Odin tries to forbid her from seeing him. She knows it’s out of some misguided desire to protect her, but it angers her still. Somewhere between the banishment of her firstborn and the supposed death of her adopted son, Frigga has lost faith in her husband. She no longer sees him as the infallible All-Father, but a mere man who, when faced with the defiance of his beloved sons, had not known how to act.
Odin did not tell her Loki is alive. It is Thor who breaks the news after his return from Midgard. His blue eyes are clouded as he describes his brother’s state.
“He is not the Loki we know, Mother,” he says. His voice carries the grief of a thousand years—of memories of laughter and mischief between brothers, all as lost as if they had never happened.
Frigga embraces her son, now so tall and strapping she can barely fit her arms around him. “But he is Loki,” she whispers. “He is ours.”
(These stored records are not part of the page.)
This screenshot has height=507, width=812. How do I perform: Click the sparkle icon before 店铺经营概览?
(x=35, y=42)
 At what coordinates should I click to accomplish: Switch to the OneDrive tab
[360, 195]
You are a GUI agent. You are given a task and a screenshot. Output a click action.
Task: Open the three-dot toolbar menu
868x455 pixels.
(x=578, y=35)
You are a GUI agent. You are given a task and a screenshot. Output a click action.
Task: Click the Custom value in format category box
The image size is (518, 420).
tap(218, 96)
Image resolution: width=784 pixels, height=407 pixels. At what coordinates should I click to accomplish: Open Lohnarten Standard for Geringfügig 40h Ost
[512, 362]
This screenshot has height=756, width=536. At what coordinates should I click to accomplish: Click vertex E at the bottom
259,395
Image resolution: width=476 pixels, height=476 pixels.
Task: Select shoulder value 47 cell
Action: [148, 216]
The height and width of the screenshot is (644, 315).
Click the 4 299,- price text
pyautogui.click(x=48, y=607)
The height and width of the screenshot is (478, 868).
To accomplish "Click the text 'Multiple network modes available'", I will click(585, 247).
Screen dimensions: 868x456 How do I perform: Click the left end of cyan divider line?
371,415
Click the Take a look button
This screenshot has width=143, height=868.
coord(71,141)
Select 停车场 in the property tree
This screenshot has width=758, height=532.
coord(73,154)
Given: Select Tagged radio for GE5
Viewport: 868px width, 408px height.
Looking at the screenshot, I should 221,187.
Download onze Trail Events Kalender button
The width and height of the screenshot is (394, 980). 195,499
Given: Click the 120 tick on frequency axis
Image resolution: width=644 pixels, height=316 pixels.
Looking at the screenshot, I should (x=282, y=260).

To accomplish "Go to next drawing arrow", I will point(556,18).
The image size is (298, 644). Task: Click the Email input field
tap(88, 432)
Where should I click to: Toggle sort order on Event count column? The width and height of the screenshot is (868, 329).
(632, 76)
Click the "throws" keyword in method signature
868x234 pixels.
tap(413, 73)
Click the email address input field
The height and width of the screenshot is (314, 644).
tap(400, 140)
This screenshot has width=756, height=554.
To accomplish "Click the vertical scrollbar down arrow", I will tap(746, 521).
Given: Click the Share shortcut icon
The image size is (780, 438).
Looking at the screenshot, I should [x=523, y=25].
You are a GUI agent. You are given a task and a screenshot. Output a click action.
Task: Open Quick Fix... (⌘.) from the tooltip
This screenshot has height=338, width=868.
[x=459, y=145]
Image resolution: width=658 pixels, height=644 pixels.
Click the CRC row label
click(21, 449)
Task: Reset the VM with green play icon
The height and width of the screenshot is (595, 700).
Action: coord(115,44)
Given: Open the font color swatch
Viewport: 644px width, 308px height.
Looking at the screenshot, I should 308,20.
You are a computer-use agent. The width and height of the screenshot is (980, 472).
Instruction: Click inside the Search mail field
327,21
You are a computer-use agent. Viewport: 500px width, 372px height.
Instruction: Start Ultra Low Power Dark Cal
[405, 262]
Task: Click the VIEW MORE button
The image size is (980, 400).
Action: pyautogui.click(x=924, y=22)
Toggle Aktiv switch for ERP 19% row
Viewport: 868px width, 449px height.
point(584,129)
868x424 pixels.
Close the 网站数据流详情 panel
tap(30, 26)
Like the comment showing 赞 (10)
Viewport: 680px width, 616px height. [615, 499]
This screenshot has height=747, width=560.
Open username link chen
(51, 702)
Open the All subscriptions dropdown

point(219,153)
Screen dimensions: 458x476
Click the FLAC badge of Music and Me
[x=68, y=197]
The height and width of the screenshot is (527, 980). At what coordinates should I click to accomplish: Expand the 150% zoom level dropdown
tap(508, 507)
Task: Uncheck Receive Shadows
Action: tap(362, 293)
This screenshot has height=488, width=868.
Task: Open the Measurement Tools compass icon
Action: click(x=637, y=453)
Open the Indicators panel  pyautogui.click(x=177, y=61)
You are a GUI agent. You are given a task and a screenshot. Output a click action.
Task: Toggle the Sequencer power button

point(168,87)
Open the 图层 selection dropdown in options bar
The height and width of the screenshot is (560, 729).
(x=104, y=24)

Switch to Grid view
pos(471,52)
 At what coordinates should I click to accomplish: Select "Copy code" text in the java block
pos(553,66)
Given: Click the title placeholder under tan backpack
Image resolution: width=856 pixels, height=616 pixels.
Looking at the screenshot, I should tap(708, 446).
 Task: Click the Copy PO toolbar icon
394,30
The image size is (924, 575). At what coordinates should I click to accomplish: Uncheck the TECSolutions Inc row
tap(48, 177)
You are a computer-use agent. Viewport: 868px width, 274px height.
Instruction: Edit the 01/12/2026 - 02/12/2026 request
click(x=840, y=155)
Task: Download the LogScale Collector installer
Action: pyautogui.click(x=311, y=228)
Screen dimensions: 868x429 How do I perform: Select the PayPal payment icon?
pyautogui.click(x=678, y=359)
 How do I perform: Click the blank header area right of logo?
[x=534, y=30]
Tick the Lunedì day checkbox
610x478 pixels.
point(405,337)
Thor nods and buries his head in the space between her neck and shoulder. Still a boy in many ways. Minutes, or perhaps hours, pass before he releases her. Tears glisten in his eyes, though she sheds none. Not yet. There will be time enough for those, but not yet. She touches her firstborn’s face, so like Odin’s and different all at once. He will make a better king than his father—a thought that both pains her and fills her with pride.
“Go now,” she says. “Go rest.” He has done enough, paid the price for his parents’ sins. Her eyes follow him as he turns away, and she regrets the unseen weight that bows his shoulders.
Odin waits for her at the head of the stairs that lead to the catacombs—to Loki’s prison. The All-Father looks a shadow of the king who had conquered until there was peace in the nine realms. His skin is yellowed like old parchment, his eye watery from untold millennia. The magic he used to send Thor to Midgard to retrieve the Tesseract has taken its toll. He will need the Odinsleep again.
She loves him still, though not with the same near worship from so many centuries before. “You will not stop me from seeing my son.” Her voice is tempered steel.
“I know.” The resignation in his tone belies the set of his jaw. “Though it is against my wishes.”
“It was against my wishes that you banished Thor,” she counters. “But there was wisdom in it that I could not see. There is wisdom in this as well, Husband.”
He continues to block her path, not yet able to concede. “He did this to himself.”
Frigga shakes her head. “No, Odin. The blood on his hands is on ours as well.”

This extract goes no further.